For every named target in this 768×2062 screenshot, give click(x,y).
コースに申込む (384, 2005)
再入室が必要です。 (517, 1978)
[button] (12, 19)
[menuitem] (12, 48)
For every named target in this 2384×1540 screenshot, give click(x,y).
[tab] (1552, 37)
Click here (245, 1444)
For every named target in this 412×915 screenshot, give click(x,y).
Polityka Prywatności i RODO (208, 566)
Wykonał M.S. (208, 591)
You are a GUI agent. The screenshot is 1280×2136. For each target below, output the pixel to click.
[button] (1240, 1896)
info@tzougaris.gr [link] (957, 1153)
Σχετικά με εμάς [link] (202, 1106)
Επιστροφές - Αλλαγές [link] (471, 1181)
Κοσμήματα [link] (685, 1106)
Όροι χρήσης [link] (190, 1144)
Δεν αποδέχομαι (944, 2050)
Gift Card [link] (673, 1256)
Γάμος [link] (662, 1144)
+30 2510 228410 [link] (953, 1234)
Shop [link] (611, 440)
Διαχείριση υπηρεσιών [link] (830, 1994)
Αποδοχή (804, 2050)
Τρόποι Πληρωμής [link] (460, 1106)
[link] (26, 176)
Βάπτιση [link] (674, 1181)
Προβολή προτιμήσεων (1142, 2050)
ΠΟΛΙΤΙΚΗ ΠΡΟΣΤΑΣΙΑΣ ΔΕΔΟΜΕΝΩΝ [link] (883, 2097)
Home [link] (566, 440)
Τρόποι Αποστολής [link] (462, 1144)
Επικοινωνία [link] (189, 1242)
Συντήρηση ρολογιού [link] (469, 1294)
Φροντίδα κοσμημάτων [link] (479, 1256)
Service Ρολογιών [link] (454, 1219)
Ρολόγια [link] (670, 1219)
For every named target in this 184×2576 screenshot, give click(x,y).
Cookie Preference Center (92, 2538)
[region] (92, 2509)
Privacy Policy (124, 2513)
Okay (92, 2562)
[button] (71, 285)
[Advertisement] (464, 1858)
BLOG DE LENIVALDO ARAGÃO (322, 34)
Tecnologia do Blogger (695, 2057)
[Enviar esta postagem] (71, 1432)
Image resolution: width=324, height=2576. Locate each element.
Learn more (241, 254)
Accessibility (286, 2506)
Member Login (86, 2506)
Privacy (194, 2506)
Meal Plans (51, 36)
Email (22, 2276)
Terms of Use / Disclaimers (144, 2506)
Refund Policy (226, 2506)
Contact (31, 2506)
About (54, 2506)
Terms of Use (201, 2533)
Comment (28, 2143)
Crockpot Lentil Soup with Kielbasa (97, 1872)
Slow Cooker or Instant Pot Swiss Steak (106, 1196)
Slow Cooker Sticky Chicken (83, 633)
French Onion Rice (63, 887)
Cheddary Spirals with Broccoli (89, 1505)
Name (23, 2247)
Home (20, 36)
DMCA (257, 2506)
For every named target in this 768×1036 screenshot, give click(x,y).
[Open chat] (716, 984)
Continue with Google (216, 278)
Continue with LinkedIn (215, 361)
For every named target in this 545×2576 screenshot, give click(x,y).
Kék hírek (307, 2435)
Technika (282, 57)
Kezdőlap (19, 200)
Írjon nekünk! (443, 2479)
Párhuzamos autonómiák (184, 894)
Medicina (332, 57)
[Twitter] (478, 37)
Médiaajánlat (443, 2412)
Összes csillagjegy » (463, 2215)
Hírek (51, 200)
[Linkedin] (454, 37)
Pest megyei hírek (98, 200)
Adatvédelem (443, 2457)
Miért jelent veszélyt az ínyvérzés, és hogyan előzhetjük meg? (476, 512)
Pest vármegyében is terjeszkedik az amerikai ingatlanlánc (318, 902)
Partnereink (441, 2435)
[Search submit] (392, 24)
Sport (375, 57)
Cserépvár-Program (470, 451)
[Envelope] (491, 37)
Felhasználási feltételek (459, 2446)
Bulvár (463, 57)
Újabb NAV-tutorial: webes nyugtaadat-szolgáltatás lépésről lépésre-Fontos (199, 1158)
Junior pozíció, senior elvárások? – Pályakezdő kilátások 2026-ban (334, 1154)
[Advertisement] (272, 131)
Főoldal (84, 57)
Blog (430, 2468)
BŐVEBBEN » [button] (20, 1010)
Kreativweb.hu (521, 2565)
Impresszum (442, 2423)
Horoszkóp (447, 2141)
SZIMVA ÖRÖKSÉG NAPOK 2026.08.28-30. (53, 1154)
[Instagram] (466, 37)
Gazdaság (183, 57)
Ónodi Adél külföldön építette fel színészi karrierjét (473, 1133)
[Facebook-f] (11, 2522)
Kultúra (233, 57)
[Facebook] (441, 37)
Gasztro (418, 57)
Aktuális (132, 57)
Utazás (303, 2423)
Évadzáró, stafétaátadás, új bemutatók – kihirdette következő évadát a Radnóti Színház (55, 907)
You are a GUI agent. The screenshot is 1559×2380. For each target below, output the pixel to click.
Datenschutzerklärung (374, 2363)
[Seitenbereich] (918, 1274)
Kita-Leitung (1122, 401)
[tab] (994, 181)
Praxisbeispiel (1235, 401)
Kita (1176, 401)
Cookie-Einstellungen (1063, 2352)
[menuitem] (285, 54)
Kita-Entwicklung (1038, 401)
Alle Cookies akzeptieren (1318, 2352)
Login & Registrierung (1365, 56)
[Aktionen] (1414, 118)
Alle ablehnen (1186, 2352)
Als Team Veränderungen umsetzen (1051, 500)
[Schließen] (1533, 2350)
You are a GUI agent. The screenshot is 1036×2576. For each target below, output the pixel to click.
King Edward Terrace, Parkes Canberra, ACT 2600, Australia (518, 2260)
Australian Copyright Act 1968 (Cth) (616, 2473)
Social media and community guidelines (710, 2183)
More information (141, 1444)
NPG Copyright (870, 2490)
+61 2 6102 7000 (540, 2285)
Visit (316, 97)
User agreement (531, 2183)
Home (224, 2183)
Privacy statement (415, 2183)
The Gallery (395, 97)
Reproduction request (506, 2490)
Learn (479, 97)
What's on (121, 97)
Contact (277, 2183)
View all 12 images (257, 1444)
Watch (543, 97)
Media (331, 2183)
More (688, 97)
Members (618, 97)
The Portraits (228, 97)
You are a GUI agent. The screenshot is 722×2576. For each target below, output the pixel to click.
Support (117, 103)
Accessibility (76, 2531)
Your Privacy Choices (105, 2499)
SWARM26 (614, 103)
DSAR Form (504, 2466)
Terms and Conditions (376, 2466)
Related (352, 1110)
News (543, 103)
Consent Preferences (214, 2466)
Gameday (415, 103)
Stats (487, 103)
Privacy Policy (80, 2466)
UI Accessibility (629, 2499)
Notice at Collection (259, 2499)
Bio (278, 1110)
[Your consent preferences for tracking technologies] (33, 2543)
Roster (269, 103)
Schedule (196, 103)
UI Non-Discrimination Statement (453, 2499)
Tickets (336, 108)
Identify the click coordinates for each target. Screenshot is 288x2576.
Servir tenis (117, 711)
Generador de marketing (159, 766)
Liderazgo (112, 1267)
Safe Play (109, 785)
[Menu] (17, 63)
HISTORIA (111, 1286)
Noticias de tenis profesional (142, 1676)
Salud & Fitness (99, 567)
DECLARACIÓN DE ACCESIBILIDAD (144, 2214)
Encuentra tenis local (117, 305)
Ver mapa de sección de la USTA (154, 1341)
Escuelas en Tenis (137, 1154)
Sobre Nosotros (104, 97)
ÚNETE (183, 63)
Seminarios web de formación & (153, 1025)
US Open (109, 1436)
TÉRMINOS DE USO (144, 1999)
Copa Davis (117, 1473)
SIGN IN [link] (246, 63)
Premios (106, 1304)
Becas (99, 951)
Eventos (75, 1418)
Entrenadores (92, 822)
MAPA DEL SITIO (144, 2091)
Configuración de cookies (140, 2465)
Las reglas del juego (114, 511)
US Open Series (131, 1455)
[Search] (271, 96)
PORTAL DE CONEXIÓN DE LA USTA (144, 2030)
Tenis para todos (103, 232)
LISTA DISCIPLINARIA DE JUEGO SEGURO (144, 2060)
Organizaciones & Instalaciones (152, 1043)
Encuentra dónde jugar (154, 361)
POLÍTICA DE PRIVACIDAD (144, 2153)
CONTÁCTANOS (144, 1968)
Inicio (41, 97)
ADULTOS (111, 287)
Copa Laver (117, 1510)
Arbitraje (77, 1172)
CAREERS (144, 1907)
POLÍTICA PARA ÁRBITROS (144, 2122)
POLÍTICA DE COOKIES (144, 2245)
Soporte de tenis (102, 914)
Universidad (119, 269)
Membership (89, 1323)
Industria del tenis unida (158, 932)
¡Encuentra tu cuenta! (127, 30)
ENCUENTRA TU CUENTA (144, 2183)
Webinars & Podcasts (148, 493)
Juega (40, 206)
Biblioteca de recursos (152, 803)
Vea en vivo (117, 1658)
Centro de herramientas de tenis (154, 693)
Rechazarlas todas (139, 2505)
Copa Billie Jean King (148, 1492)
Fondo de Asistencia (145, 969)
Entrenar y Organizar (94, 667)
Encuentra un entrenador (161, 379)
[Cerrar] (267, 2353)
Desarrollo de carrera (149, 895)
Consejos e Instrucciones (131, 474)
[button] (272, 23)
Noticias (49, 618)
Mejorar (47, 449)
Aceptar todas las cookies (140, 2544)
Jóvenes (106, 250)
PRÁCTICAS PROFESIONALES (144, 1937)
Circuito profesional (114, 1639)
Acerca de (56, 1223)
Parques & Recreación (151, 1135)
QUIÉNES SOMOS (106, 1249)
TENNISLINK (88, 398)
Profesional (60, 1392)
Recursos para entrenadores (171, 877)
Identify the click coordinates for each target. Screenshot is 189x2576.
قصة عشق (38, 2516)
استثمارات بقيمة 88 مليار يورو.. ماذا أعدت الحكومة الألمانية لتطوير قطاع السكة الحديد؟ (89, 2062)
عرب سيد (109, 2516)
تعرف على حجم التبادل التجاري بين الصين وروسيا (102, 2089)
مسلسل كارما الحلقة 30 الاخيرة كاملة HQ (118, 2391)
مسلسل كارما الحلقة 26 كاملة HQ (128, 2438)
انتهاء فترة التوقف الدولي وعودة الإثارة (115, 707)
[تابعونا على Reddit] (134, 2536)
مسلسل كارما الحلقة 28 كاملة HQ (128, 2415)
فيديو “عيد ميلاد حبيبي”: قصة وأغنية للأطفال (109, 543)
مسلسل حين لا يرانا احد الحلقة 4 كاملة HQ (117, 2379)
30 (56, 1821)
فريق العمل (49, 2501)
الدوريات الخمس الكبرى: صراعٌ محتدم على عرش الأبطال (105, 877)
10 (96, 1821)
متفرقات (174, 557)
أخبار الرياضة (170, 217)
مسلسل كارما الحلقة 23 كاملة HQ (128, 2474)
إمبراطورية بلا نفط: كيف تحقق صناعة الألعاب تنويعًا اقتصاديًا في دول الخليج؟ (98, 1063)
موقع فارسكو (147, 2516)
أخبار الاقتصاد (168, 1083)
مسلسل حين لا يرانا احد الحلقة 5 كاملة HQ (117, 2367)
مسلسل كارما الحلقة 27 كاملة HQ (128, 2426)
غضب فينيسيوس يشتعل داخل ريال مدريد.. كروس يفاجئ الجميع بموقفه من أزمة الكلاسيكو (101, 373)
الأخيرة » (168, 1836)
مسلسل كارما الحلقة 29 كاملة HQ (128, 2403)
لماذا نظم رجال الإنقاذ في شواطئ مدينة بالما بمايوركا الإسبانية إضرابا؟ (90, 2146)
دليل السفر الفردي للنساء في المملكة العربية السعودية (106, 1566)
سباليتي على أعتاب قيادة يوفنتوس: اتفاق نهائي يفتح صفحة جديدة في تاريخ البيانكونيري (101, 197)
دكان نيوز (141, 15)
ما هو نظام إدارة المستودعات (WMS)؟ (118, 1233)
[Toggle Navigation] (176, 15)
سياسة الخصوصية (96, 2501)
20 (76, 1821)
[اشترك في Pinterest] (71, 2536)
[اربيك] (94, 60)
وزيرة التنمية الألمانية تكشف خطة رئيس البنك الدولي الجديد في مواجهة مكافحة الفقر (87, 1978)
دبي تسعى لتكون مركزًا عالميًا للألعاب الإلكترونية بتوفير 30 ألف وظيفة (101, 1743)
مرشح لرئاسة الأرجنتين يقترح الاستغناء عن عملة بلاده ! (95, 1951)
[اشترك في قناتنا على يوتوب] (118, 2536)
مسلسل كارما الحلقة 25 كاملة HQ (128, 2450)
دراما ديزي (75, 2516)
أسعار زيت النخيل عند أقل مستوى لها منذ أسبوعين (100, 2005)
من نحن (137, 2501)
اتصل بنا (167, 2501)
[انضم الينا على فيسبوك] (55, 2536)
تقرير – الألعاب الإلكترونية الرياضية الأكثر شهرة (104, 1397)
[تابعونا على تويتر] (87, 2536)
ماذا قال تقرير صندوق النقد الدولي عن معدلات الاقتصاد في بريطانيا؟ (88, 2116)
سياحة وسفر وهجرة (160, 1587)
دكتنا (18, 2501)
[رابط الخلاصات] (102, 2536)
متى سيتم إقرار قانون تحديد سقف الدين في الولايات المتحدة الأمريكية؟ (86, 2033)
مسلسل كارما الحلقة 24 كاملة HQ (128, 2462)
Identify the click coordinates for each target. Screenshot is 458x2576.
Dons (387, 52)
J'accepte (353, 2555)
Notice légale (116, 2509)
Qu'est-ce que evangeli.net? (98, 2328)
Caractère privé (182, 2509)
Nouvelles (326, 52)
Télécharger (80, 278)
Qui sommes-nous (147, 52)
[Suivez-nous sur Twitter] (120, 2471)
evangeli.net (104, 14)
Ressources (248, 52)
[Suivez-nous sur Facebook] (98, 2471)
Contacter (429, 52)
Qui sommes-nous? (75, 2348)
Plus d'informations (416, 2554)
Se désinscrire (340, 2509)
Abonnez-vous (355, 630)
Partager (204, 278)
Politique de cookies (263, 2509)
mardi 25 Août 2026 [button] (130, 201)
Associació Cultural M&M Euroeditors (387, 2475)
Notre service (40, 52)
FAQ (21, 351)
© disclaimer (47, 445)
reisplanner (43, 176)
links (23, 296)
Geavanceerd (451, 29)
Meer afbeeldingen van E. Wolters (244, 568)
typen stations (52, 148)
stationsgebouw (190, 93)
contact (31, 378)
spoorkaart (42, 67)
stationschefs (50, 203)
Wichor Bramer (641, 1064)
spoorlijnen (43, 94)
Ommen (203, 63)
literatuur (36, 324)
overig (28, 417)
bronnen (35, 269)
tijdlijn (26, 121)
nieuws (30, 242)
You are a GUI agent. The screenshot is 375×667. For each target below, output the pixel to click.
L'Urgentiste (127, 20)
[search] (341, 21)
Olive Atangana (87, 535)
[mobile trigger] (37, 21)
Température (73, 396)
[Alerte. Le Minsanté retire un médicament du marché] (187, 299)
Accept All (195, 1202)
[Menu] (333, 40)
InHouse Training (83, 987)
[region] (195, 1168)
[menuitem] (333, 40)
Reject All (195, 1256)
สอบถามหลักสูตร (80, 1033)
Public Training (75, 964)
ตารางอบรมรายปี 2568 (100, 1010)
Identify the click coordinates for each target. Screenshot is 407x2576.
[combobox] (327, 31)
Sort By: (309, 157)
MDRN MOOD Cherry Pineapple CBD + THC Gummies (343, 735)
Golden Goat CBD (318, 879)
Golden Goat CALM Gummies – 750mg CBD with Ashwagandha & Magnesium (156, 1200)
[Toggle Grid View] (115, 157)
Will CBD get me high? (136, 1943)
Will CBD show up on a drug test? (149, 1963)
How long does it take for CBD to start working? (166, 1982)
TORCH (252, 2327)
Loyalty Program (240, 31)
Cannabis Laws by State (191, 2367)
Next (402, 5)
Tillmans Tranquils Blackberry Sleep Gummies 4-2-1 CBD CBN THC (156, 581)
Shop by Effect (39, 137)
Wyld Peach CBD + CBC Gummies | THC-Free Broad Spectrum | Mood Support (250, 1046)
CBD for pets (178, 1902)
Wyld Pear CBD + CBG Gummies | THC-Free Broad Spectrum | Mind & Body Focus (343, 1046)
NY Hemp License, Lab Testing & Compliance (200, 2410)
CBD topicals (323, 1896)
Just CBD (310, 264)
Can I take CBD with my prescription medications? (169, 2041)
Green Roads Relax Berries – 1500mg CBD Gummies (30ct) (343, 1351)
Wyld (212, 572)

YOUR GOAL: Pull every line containing "Noticias" from the material above.

RESPONSE TO THIS TASK:
Noticias de tenis profesional (142, 1676)
Noticias (49, 618)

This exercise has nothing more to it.